All the data below goes into the copy word for word, but the pictures don't.

Material supplied:
Content starts
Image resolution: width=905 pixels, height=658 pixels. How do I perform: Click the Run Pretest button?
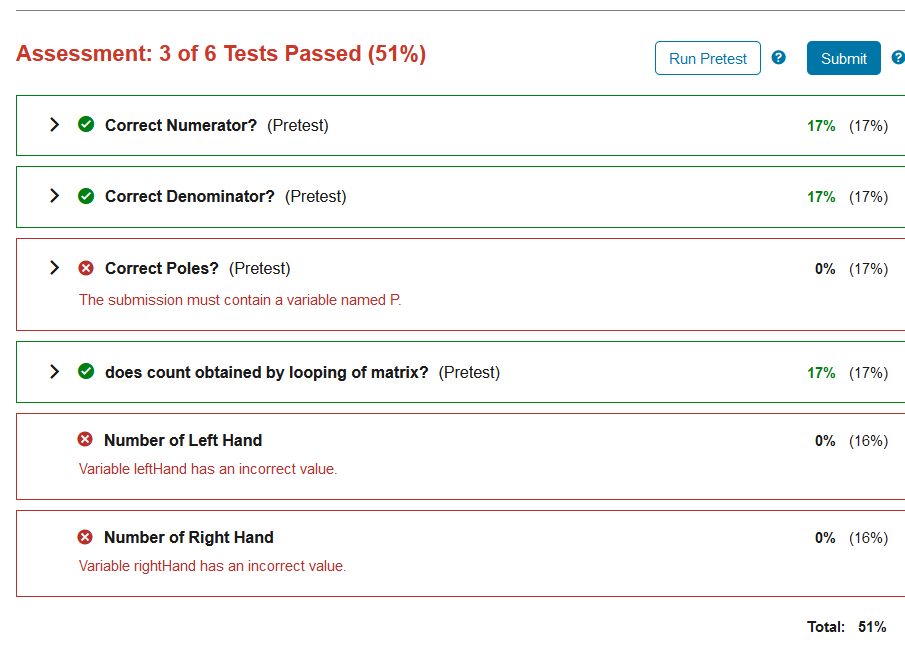pyautogui.click(x=707, y=58)

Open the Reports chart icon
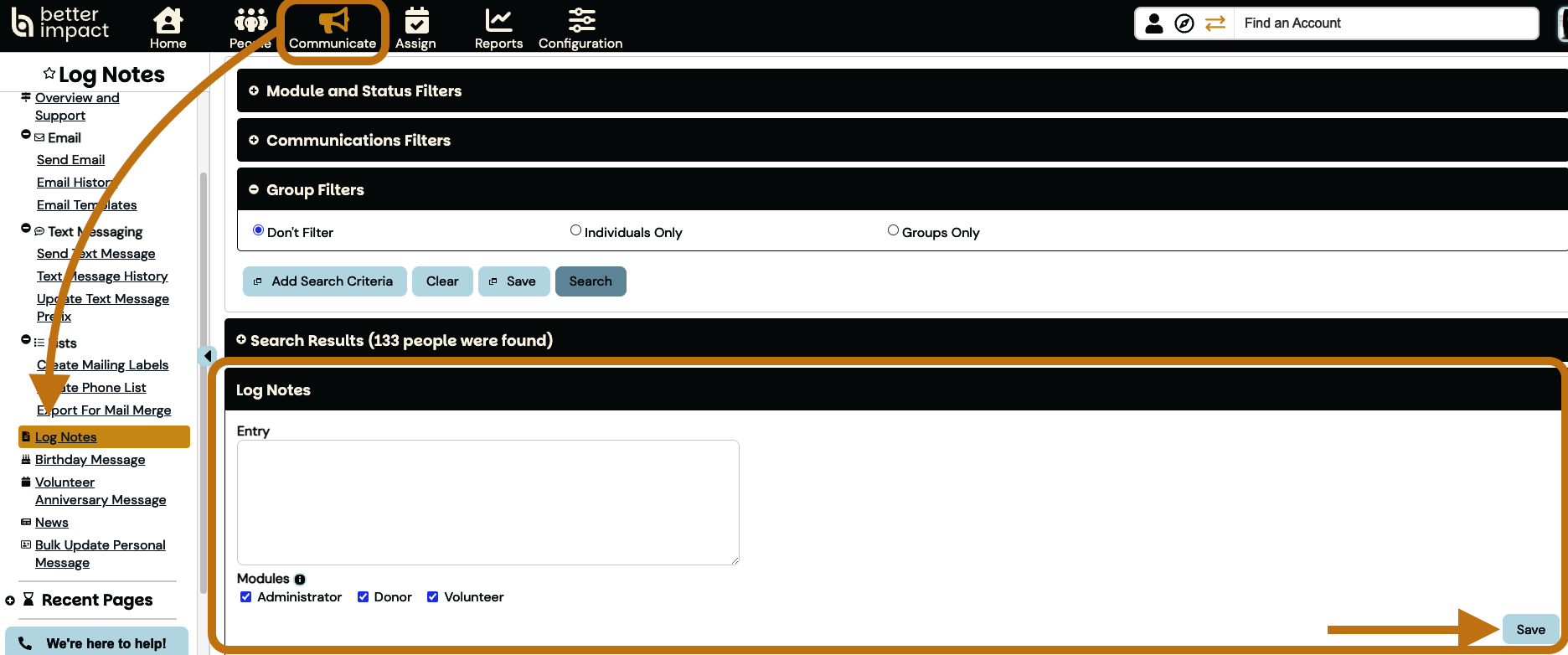coord(498,20)
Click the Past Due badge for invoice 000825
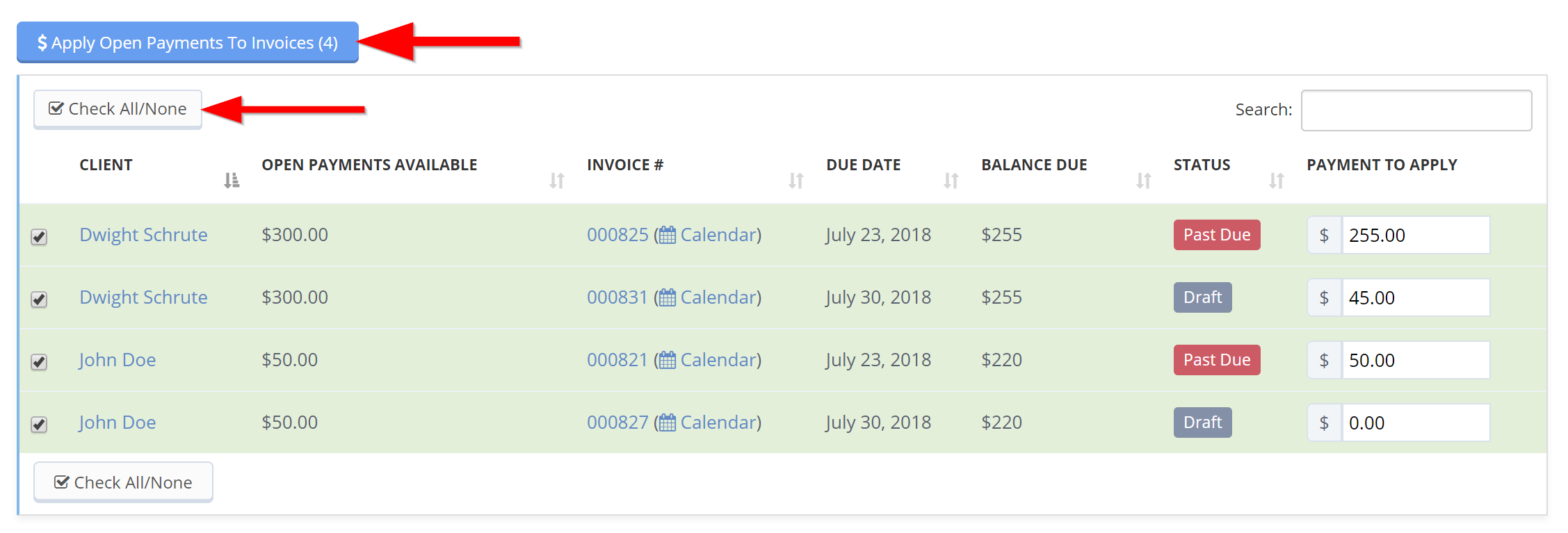 1217,235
Content ends
Solution:
Image resolution: width=905 pixels, height=658 pixels. How do I perform: Click the Run Pretest button?
pyautogui.click(x=707, y=58)

Open the Reports chart icon
coord(498,20)
Click the Past Due badge for invoice 000825
 1217,235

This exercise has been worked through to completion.